*DATA SUPPLIED:*
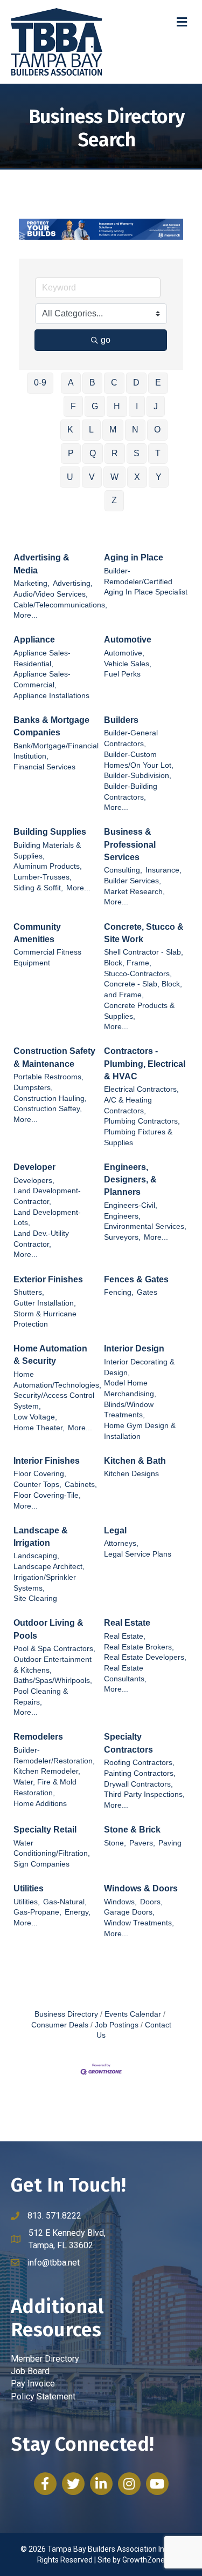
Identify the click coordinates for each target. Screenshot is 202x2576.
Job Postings (116, 2025)
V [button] (92, 477)
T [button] (158, 453)
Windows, (120, 1902)
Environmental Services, (145, 1226)
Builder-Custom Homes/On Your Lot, (138, 760)
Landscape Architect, (49, 1567)
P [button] (71, 453)
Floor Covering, (39, 1474)
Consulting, (123, 870)
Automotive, (124, 653)
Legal (115, 1530)
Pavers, (142, 1843)
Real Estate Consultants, (125, 1673)
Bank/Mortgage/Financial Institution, (56, 751)
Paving (170, 1843)
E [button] (158, 382)
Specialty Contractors (128, 1743)
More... (25, 615)
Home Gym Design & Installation (140, 1431)
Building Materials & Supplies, (47, 850)
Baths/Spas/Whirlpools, (52, 1680)
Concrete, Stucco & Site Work (144, 933)
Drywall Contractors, (138, 1784)
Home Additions (40, 1804)
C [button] (114, 382)
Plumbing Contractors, (142, 1121)
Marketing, (31, 583)
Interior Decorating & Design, (139, 1367)
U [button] (70, 477)
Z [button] (114, 500)
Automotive (127, 639)
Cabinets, (81, 1484)
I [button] (137, 406)
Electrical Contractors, (141, 1089)
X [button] (137, 477)
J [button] (156, 406)
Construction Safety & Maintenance (54, 1057)
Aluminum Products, (47, 866)
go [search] (105, 339)
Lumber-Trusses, (42, 877)
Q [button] (92, 453)
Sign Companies (41, 1864)
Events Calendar (133, 2014)
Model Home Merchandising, (130, 1388)
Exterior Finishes (48, 1279)
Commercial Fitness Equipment (47, 957)
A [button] (71, 382)
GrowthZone (143, 2559)
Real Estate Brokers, (139, 1647)
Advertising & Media (41, 563)
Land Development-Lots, (47, 1217)
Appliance (34, 639)
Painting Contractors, (140, 1773)
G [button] (95, 406)
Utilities (28, 1888)
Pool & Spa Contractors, (54, 1649)
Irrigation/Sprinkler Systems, (44, 1582)
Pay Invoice (33, 2383)
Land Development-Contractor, (47, 1196)
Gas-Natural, (65, 1902)
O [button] (157, 429)
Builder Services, (132, 881)
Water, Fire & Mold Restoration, (44, 1787)
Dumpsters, (33, 1088)
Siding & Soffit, (38, 888)
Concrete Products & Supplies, (139, 1011)
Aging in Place (133, 557)
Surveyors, (122, 1237)
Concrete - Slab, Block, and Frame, (143, 989)
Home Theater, (39, 1428)
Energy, (77, 1912)
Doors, (151, 1902)
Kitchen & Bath (135, 1460)
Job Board (30, 2371)
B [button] (92, 382)
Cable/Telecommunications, (60, 605)
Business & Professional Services (130, 844)
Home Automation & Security (50, 1354)
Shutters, (28, 1292)
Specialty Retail (44, 1829)
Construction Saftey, (47, 1109)
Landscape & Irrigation (40, 1536)
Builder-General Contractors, (131, 738)
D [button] (136, 382)
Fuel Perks (122, 674)
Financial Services (44, 767)
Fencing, (119, 1292)
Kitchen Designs (131, 1474)
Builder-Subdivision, (137, 776)
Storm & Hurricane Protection (44, 1319)
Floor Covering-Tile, (47, 1495)
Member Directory (45, 2359)
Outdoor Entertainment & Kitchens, (52, 1664)
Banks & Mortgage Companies (51, 726)
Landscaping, (36, 1556)
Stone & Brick (132, 1829)
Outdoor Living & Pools (48, 1629)
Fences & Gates (136, 1279)
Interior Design (134, 1348)
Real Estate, (124, 1636)
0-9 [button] (40, 382)
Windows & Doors (141, 1888)
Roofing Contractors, (139, 1763)
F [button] (73, 406)
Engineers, (122, 1216)
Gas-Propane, (37, 1912)
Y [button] (159, 477)
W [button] (114, 477)
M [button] (112, 429)
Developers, (33, 1181)
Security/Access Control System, (53, 1400)
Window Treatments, (139, 1923)
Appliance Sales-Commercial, (42, 679)
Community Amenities (37, 933)
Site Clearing (35, 1598)
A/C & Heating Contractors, (128, 1105)
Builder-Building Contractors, (130, 791)
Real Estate (127, 1622)
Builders (121, 720)
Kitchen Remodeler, (46, 1771)
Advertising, (73, 583)
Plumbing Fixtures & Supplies (138, 1137)
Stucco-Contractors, (138, 974)
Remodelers (38, 1736)
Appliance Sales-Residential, (42, 658)
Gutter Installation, (44, 1303)
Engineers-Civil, (130, 1205)
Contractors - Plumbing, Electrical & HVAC (144, 1063)
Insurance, (163, 870)
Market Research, (134, 892)
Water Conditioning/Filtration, (51, 1848)
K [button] (70, 429)
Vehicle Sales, (127, 664)
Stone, (115, 1843)
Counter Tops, (37, 1484)
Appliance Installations (51, 696)
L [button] (91, 429)
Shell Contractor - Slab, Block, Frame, (143, 957)
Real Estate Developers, (145, 1657)
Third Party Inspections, (144, 1794)
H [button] (117, 406)
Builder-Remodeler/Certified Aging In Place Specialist (145, 581)
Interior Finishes (46, 1460)
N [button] (135, 429)
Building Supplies (49, 831)
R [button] (115, 453)
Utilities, (26, 1902)
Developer (34, 1167)
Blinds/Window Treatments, (129, 1410)
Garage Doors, (129, 1912)
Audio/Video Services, (50, 594)
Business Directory (66, 2014)
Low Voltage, (35, 1417)
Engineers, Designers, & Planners (130, 1179)
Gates (147, 1292)
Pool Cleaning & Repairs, (40, 1696)
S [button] (137, 453)
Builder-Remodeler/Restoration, (54, 1755)
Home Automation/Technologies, (57, 1379)
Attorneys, (121, 1543)
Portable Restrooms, (48, 1077)
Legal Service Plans (137, 1554)
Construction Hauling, (50, 1098)
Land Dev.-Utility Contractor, (41, 1238)
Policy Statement (43, 2396)
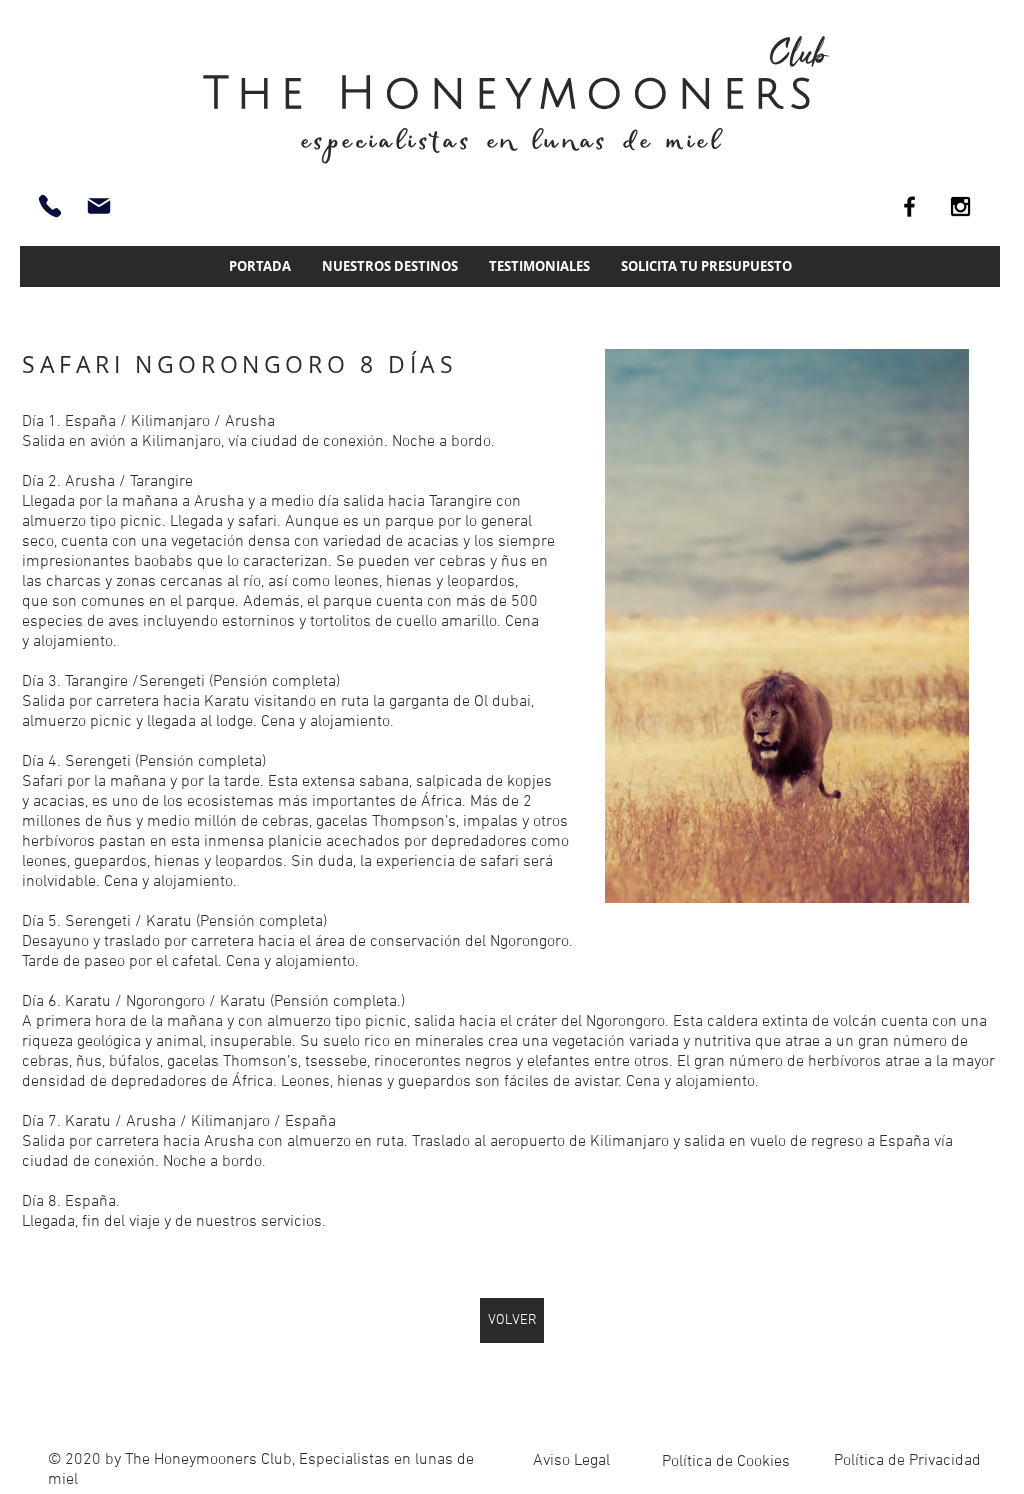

*TASK OBJECTIVE:*
Please return, exactly as written, the lines from the first line of the records above through the line containing "Landscape Architect, (49, 1567)", both included, leaving out any pictures.

*TASK ANSWER:*
Identify the click coordinates for each target. Screenshot is 202x2576.
Job Postings (116, 2025)
V [button] (92, 477)
T [button] (158, 453)
Windows, (120, 1902)
Environmental Services, (145, 1226)
Builder-Custom Homes/On Your Lot, (138, 760)
Landscape Architect, (49, 1567)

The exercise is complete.